Work required »
The expected response is the full set of records, unchanged.

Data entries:
== Segment start ==

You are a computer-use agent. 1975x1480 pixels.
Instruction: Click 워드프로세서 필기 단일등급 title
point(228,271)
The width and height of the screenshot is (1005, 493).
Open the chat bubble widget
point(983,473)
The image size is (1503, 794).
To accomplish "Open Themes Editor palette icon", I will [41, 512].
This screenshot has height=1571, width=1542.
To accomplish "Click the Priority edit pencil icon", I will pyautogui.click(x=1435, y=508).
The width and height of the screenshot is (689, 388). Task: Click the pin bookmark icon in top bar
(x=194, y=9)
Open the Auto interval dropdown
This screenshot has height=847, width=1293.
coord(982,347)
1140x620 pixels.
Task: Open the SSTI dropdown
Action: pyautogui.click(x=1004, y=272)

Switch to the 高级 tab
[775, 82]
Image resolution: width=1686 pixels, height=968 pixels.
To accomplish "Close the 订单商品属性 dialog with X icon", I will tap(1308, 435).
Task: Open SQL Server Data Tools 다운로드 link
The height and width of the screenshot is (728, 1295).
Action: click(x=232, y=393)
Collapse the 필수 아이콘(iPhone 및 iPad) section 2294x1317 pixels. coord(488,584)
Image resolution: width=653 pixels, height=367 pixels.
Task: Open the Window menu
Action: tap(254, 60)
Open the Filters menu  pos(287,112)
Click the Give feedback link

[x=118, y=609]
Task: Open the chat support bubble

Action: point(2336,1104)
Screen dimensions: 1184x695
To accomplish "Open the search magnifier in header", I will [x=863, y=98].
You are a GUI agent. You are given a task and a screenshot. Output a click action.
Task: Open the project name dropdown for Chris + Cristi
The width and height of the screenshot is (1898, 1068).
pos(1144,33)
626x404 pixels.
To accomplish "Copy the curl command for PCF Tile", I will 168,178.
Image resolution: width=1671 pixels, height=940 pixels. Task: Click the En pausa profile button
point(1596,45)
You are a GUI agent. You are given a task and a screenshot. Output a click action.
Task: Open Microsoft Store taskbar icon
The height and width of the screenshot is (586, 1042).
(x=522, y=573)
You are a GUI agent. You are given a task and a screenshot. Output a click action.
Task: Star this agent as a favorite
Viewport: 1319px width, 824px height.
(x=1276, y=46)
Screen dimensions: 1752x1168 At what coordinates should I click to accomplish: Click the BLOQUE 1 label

== Segment end ==

Exercise response »
You are a computer-use agent. 1975x1480 pixels.
Instruction: Click 워드프로세서 필기 단일등급 title
point(228,271)
The width and height of the screenshot is (1005, 493).
Open the chat bubble widget
point(983,473)
The image size is (1503, 794).
To accomplish "Open Themes Editor palette icon", I will [41, 512].
This screenshot has height=1571, width=1542.
To accomplish "Click the Priority edit pencil icon", I will pyautogui.click(x=1435, y=508).
The width and height of the screenshot is (689, 388). Task: Click the pin bookmark icon in top bar
(x=194, y=9)
Open the Auto interval dropdown
This screenshot has height=847, width=1293.
coord(982,347)
1140x620 pixels.
Task: Open the SSTI dropdown
Action: pyautogui.click(x=1004, y=272)

Switch to the 高级 tab
[775, 82]
Image resolution: width=1686 pixels, height=968 pixels.
To accomplish "Close the 订单商品属性 dialog with X icon", I will tap(1308, 435).
Task: Open SQL Server Data Tools 다운로드 link
The height and width of the screenshot is (728, 1295).
Action: click(x=232, y=393)
Collapse the 필수 아이콘(iPhone 및 iPad) section 2294x1317 pixels. coord(488,584)
Image resolution: width=653 pixels, height=367 pixels.
Task: Open the Window menu
Action: tap(254, 60)
Open the Filters menu  pos(287,112)
Click the Give feedback link

[x=118, y=609]
Task: Open the chat support bubble

Action: point(2336,1104)
Screen dimensions: 1184x695
To accomplish "Open the search magnifier in header", I will [x=863, y=98].
You are a GUI agent. You are given a task and a screenshot. Output a click action.
Task: Open the project name dropdown for Chris + Cristi
The width and height of the screenshot is (1898, 1068).
pos(1144,33)
626x404 pixels.
To accomplish "Copy the curl command for PCF Tile", I will 168,178.
Image resolution: width=1671 pixels, height=940 pixels. Task: Click the En pausa profile button
point(1596,45)
You are a GUI agent. You are given a task and a screenshot. Output a click action.
Task: Open Microsoft Store taskbar icon
The height and width of the screenshot is (586, 1042).
(x=522, y=573)
You are a GUI agent. You are given a task and a screenshot. Output a click action.
Task: Star this agent as a favorite
Viewport: 1319px width, 824px height.
(x=1276, y=46)
Screen dimensions: 1752x1168 At what coordinates should I click to accomplish: Click the BLOQUE 1 label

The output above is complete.